Chers parents...
Me voici de retour de mon voyage dans la rivière et ainsi
que je l'annonce dans ma dernière lettre. Embarqué à
bord de l'Africaine Frégate de l'Amiral Lainé, laquelle va
partir pour la France et j'en profite pour vous donner de
mes nouvelles qui sont on ne peut plus bonnes
sous tous les rapports. D'abord, je me porte parfaitement
bien; ensuite, l'Africaine sera probablement de retour
en France avant un an; et je commence fort à languir
de ne pas vous embrasser et de ne pas recevoir
de vos nouvelles quoique je sais bien qu'il est
matériellement impossible que j'essaye encore.

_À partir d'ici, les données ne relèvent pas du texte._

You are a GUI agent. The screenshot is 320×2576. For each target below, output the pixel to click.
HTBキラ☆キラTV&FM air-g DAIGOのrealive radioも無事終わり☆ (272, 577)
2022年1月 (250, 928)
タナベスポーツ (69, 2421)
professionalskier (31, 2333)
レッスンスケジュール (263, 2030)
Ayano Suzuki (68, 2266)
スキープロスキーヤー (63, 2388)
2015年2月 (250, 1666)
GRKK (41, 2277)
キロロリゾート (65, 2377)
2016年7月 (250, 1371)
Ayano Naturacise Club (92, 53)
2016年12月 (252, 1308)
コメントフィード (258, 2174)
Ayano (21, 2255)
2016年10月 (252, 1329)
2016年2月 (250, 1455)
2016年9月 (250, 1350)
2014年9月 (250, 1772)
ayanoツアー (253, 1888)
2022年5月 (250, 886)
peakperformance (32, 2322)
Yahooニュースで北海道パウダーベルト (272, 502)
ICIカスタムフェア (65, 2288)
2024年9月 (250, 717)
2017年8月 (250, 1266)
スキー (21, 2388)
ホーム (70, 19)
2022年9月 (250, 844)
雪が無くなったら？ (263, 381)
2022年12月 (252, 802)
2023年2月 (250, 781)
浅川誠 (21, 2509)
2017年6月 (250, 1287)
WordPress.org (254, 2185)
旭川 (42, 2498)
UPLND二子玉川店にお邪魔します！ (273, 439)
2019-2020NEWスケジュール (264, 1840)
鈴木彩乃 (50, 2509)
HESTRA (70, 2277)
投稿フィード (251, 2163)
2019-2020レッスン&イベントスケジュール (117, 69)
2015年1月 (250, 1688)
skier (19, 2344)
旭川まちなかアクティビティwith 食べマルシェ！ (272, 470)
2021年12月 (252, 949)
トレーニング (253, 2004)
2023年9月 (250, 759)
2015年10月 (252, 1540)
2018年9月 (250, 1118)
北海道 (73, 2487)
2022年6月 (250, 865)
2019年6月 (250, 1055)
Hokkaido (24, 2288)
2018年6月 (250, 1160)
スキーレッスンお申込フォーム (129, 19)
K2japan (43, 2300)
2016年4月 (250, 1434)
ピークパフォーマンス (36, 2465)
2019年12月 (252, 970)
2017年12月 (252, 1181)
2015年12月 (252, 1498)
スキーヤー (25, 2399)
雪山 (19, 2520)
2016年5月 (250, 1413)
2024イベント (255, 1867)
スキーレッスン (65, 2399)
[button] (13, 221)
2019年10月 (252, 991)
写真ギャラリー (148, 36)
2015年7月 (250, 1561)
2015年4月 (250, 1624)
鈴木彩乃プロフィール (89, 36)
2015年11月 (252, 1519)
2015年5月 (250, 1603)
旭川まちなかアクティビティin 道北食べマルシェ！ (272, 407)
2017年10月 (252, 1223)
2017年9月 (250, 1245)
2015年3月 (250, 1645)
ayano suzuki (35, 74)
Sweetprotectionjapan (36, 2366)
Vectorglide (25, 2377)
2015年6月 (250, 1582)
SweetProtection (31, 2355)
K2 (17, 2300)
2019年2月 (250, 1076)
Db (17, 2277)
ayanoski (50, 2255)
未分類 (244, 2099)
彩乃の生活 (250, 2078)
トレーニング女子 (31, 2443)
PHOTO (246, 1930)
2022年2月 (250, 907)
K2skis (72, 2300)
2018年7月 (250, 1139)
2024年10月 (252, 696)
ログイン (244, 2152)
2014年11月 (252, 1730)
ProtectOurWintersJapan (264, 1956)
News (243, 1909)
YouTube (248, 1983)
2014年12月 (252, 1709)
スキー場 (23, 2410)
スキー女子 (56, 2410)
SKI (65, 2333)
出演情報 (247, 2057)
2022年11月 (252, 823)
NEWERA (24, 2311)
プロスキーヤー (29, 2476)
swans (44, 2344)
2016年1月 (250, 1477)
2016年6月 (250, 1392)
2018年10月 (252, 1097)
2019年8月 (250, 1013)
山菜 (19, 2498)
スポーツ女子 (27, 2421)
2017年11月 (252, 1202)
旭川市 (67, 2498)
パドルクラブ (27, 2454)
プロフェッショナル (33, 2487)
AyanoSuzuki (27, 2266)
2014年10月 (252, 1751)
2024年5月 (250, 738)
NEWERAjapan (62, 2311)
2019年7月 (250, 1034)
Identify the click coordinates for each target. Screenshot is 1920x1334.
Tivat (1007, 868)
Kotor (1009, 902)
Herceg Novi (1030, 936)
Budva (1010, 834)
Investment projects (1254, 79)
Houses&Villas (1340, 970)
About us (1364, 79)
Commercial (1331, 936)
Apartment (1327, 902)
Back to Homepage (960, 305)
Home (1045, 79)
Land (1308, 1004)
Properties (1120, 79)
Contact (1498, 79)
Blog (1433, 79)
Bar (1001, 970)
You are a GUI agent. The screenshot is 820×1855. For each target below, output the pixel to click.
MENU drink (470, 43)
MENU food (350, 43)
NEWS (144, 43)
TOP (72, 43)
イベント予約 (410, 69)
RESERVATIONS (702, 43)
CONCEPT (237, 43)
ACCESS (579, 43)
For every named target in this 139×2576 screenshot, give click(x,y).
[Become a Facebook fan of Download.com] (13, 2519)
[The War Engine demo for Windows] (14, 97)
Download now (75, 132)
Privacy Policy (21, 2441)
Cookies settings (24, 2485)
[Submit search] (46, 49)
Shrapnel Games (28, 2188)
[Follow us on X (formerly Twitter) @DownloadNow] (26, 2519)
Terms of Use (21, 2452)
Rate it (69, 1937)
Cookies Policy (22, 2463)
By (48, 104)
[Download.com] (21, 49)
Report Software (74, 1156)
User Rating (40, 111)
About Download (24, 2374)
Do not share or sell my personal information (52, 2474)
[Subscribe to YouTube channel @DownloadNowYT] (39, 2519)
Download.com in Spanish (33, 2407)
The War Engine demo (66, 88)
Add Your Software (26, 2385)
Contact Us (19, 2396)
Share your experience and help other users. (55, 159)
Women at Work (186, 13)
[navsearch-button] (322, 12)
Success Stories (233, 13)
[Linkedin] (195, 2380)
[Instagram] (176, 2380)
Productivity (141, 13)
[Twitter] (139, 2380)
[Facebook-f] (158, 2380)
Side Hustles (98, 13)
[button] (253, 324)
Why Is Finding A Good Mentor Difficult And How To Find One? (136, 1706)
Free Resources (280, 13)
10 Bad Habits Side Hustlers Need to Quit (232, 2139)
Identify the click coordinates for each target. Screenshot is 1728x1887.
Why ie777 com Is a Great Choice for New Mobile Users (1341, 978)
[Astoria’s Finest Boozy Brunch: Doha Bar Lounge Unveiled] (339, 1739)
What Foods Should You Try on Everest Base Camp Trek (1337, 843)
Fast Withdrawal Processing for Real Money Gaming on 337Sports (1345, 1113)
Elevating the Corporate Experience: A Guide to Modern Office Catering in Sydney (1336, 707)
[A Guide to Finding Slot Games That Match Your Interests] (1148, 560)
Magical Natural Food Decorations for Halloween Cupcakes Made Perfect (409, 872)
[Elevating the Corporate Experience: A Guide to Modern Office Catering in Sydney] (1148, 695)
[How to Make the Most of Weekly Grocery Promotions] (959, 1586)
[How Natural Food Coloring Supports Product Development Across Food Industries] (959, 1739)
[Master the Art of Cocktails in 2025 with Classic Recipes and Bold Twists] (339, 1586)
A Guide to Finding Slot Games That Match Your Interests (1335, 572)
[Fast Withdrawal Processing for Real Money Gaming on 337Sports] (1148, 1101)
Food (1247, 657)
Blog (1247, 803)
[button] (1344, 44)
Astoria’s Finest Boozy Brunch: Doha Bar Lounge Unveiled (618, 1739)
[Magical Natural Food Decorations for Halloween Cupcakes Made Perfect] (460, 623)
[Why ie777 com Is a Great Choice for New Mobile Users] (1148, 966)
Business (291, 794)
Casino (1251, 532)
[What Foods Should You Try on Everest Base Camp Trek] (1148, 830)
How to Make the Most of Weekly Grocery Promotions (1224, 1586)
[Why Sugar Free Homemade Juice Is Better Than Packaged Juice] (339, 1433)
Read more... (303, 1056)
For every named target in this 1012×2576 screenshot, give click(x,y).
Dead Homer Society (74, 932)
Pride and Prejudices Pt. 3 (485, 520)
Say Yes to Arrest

Une révolution vient de se passer ces jours-ci dans
Montevideo et n'est même pas achevée.
Le Général Pocheco ainsi que son gouvernement
n'ont pas voulu recevoir l'ancien Général Rivera qui
est de retour du Brésil où il a passé assez longtemps.
Celui-ci a produit une protestation fort vive sur
la violence qu'on lui faisait, mais Pocheco soutenu
par les puissances a fait emprisonner tous les
riveristes qui ont signé une pétition demandant la rentrée
de ce Général; alors la Légion dite française (Bon)
et les nègres se sont levés en masse et égorgeant tout
ce qu'ils peuvent prendre des partisans de Pocheco.
C'est une révolution au petit pied qui serait
fort risible si l'on n'avait pas devant les yeux tant
d'individus longuement ; quand aux marins français et
autres étrangers ils agissent comme si cela était naturel.
On se promène en toute sûreté en uniforme au milieu
d'individus qui te coupent le cou (littéral: degouaillent).
Les femmes elles-mêmes vont assez tranquillement
dans les rues sans qu'on songe à les inquiéter.
Tout se passe entre Riveristes et Pochequistes.
Les légionnaires se sont conduits comme de vrais
sauvages aussi approuve-t'on fort la mesure qu'on a
prise de leur enlever les drapeaux et les cocardes aux
couleurs nationales. Leur Colonnel est une canaille,
tout français qu'il est.
Quand à nous, nous sommes on ne peut plus tranquille
et si Montevideo n'était pas assiégée ce serait un séjour
admirable. La campagne est couverte de gibiers
auxquels hélas nous ne pouvons rien aller dire car les
sont là. Nous sommes reçus on ne peut mieux
dans les cases, mon titre de Docteur me fait accueillir
avec joie partout où je daigne me présenter
(au royaume des aveugles, les borgnes sont rois).
Je passe pour un excellenrt musicien et bon dessinateur.
Je chante avec applomb la romance avec
accompagnement de piano. Je fais des dessins sur
les albums, je danse la polka, je valse.
Tous titres à une bonne reception auprès des dames
espagnoles. Aussi malgré la guerre nous avons des
soirées et des bals charmants. Je commence à
comprendre très bien et à parler un peu l'espagnol.
Eh bien malgré tout cela je soupire après la France
car vous n'êtes pas avec moi.
Ne manquez pas de m'écrire longuement sur ma chère
petite Mathilde Mille choses à ma tante Thérèse,
à mes oncles Louis et Matthieu ainsi qu'à toute leur
famille que j'embrasse de tout coeur.
Recevez pour vous un million de caresses.